Let’s dig deeper into it.
Relatively new tech
Our DNA can be thought of as the coding of all information — our eye colour, hair type, and even the genetic defects we have if there’s any.
Gene editing is a relatively young technology which is rapidly developing the past few years.
Developments in the gene-editing are sought for since this can serve as the answer to cure genetic diseases, to fight HIV, and to circumvent antibiotic resistance on the rise as of the recent time.
Among the notable gene-editing techniques as of recent time is CRISPR-Cas9. CRISPR acts like genetic scissors which cuts between specific portions of DNA so that modifications in the code can be inserted in.
While the capabilities offered by CRISPR is promising, it is not without its flaws. The error rate of the cuts made by CRISPR is still considerably high. Cuts can end up in the wrong positions. Consequently, the wrong portion of the DNA structure will be tweaked. Given that we are dealing with human bodies, such mistakes are simply not permissible.
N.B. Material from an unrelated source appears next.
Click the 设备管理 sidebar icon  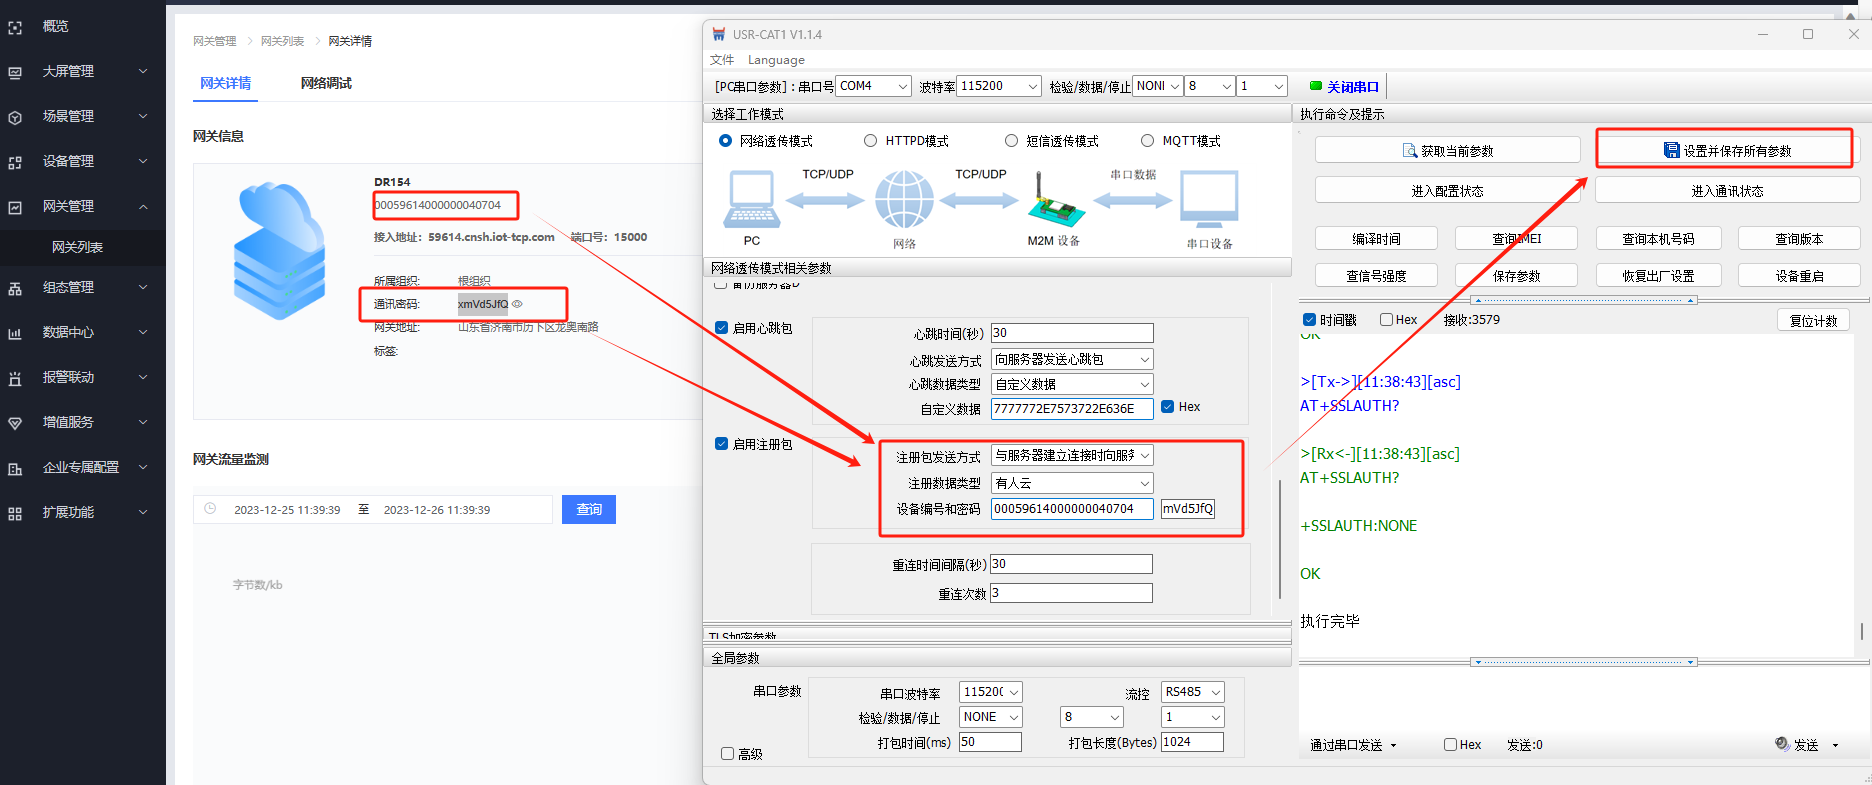15,162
With prime editing, the precision of gene-editing technology is brought to another level. Prime editing allows the targeting of particular portions of DNA and performing the necessary editing.
Dr. David Liu, one of the authors of the research, compared prime editing to a word processor.
Prime editing can search for specific segments where modifications are needed, like the CTRL+F (or Command + F) function. Given that there are millions of DNA code in our bodies, it is clear that such capability is valuable.
According to Dr. Liu, 89% of the estimated 75,000 mutations can be potentially fixed by prime editing.
“Prime editing is the beginning, rather than the end of a long-standing aspiration in the molecular life-sciences to be able to make any DNA change in any position of a living cell or organism, including potentially human patients with genetic diseases,” according to Dr. Liu in an interview.
Last year, the first gene-edited babies, under the pseudonyms of Lulu and Nana, were born. Their genes were tweaked so that they will gain HIV immunity. In the process of doing so, later studies have shown that the tweaking might have also improved their memory and cognition.
Gene editing tools will open the doors not only to the capability to fend off genetic diseases. Given enough time and more progress, we might be looking at a future where babies whose genes are edited with enhanced abilities and in accord to how they wanted to look like are born.
But, where do we set the line? Should we be using gene editing solely for the purpose of medicine? Should we be open to the possibility of designer babies being born into our world?
Now that we are manipulating the very components that make up our entire being, we really should start asking questions.